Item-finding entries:

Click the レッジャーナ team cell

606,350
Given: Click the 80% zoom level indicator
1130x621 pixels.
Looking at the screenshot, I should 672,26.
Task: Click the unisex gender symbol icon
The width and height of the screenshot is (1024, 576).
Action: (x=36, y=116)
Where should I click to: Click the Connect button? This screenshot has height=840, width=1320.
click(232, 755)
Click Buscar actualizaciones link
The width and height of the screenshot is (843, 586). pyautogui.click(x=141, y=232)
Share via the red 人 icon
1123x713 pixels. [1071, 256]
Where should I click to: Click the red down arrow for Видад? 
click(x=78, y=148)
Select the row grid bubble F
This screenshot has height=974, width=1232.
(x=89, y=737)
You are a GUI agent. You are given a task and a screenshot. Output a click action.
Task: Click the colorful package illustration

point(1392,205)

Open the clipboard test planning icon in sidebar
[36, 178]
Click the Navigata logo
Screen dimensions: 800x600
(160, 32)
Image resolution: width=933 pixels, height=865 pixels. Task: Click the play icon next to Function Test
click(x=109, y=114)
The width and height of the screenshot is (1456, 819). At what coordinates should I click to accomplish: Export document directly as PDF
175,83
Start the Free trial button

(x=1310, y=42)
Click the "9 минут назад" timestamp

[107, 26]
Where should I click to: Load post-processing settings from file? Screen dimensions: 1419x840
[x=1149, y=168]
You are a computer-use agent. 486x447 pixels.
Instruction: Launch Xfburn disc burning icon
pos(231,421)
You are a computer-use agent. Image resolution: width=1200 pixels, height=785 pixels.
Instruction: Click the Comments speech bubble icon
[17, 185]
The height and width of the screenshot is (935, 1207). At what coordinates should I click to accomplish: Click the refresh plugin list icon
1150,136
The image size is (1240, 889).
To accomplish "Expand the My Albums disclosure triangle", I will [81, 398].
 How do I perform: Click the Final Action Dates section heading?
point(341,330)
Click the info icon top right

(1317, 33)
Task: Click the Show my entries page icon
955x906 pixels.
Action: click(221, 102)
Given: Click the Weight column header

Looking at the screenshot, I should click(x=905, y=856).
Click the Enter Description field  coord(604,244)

**EXERCISE BRIEF:** Put the lines of the entries, from the line containing "Given: Click the Weight column header" through the end of the entries, into a JSON list of strings, one string per line, leaving out blank lines.

**SOLUTION FOR THIS TASK:**
[
  "Given: Click the Weight column header",
  "Looking at the screenshot, I should click(x=905, y=856).",
  "Click the Enter Description field  coord(604,244)"
]